Пластичность нервных систем стала непреложным научным фактом. Стало ясно и то, что ее масштабы намного больше, чем прежде считалось возможным. К настоящему времени существует уже несколько сотен тысяч работ на эту тему, и каждый год приносит все новые и новые ее примеры изо всех уголков и ниш царства жизни.

Одним из потрясающих открытий последнего времени является феномен обратимой нейропластичности у индийских прыгающих муравьев>8. Когда их королева умирает, муравьи-рабочие устраивают между собой состязание за освободившийся трон. Ставки здесь высоки – победительница не просто становится новой маткой, производящей коллективное потомство всей колонии. Ее ждет жизнь в покое, неге, изобилии и под постоянным присмотром сотен муравьиных нянек.

Когда одна из самок одерживает триумфальную победу над соперницами, в ее организме наблюдаются глубокие метаморфозы. Размер ее яичников увеличивается, а вот мозг, напротив, уменьшается на четверть. Новый образ жизни уже не будет ставить перед ней столь сложных задач, как в пору ее бедной рабочей жизни.

Муравьиный мозг также претерпевает сильную реконфигурацию. Старые программы поведения в нервной системе переводятся в режим глубокого сна, а на их место заступают совсем иные навыки и сценарии поведения, соразмерные ждущим ее материнским задачам.

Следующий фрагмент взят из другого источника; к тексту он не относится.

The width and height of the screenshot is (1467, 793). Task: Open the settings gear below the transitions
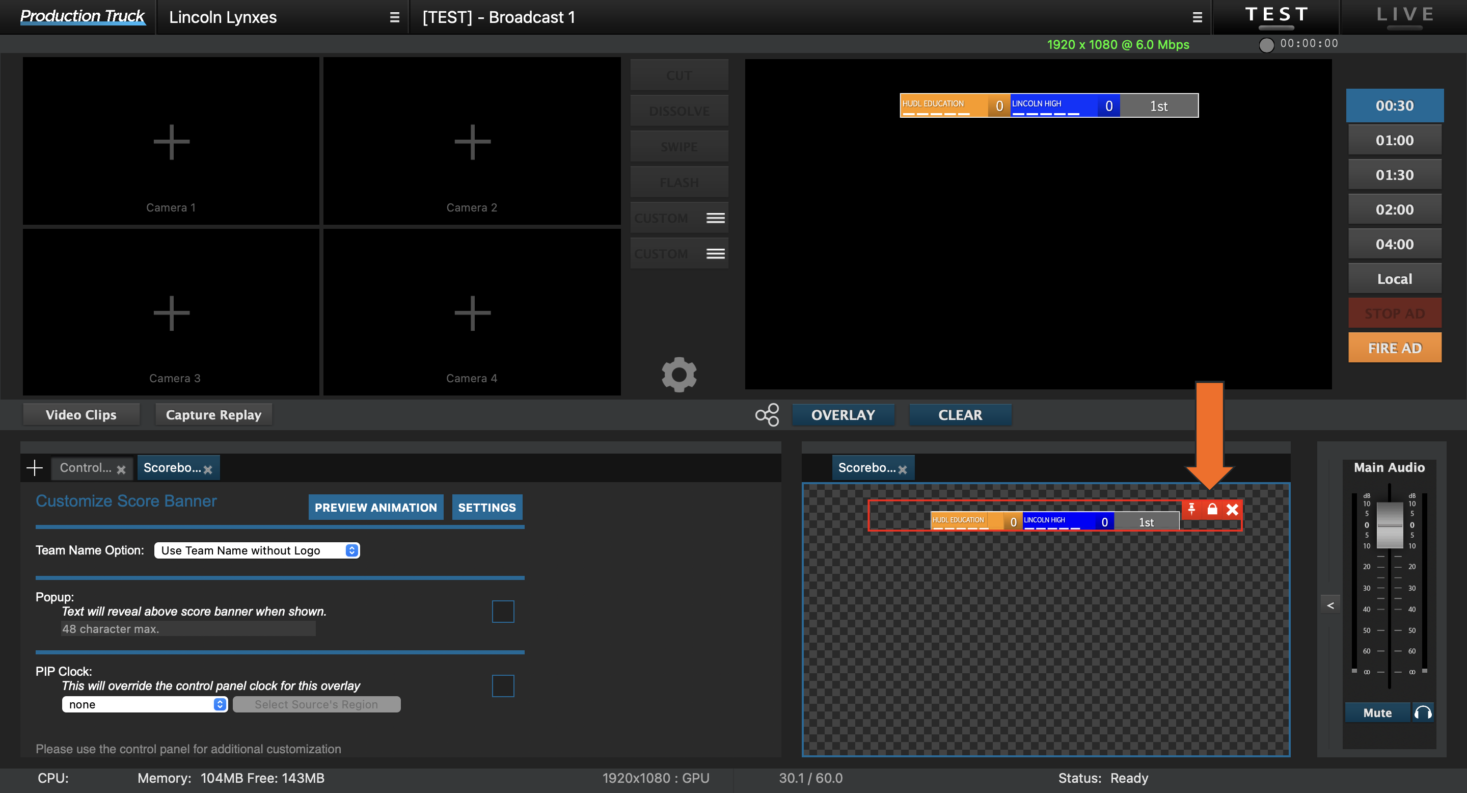coord(679,374)
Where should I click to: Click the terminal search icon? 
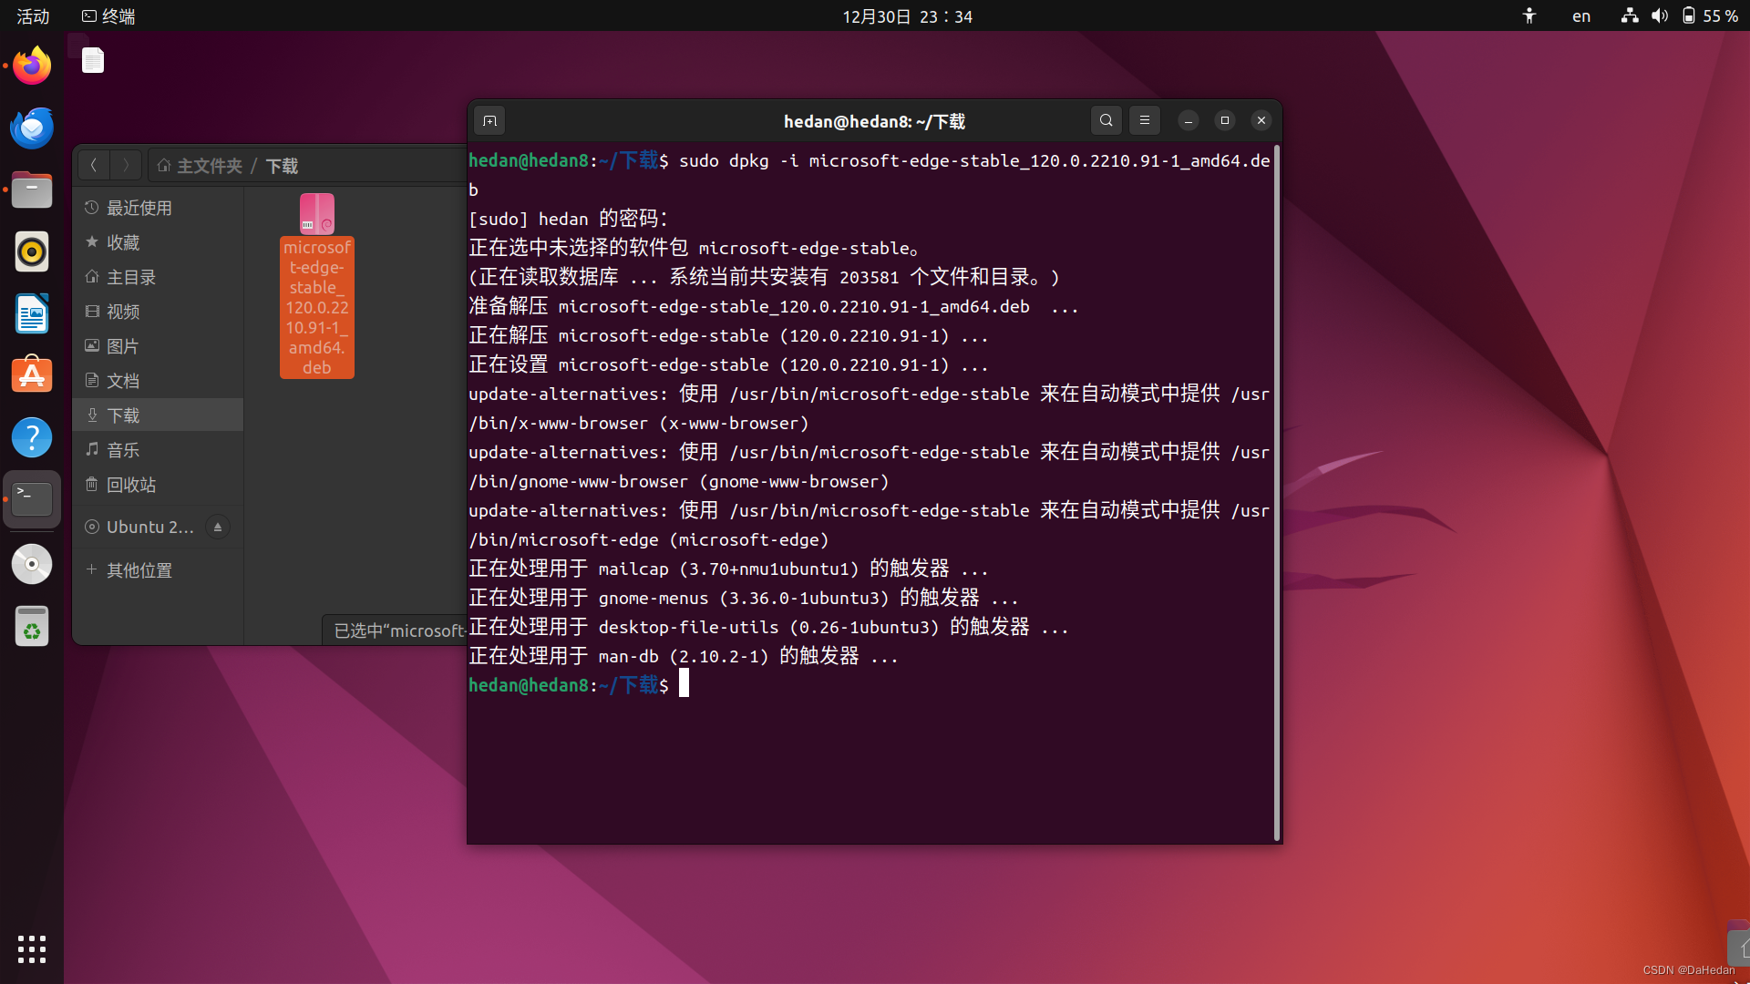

Нечто поразительное происходит в том случае, если в колонии случается дворцовый переворот и самка оказывается низвергнута со своего пьедестала. Не тратя времени на сожаления и с полным принятием столь драматического поворота колеса фортуны, она отращивает себе назад утраченную четверть мозга. После этого она возвращается к исполнению своих былых пролетарских обязанностей. Кто знает, может быть жизнь новоявленной королевы окажется скоротечна, и на следующем состязании поверженной владычице вновь улыбнется удача?

Нечто похожее наблюдается и у лобстеров, обитающих в океанических глубинах, о которых писал психолог Джордан Питерсон>9. В их темном мире ведется постоянная и ожесточенная борьба за территорию и пищу, так что каждый участок заселяемого ими дна закреплен за тем или другим вооруженным клешнями феодалом.

Среди лобстеров царит строгая иерархия, определяющая, кому и какая территория принадлежит, кто может получить доступ к пищевым ресурсам и в каком порядке. Изменения в нее вносятся по итогам турниров между этими ракообразными. Когда доминантный альфа-лобстер несколько раз проигрывает в сражении, в его мозг закрадывается закономерное сомнение: а на своем ли я месте в этой жизни, если я так слаб и терплю постыдное поражение уже в который раз?

Если он приходит к выводу, что все-таки не на своем, в его мозге запускается сложный процесс перестройки нейросетей сродни тому, что переживает индийский прыгающий муравей, но в несколько меньших масштабах.

Как пишет Питерсон, мозг лобстера растворяется, и на его месте вырастает новый. Это, конечно, очень большое литературное преувеличение. Однако в результате некоторой реконфигурации нервных клеток из доминантного лобстера он становится лобстером-подчиненным: более покорным, менее уверенным в себе и не желающим вступать в схватки. Специфический жизненный опыт кардинально меняет особенности его поведения и даже анатомию мозга.

Разумеется, все это примеры нейропластичности у животных, которые обладают довольно примитивными нервными системами, если сравнивать их с человеческой. Однако мы вовсе не случайно начали свой неспешный подступ к обсуждению потенциала человеческой изменчивости именно с них.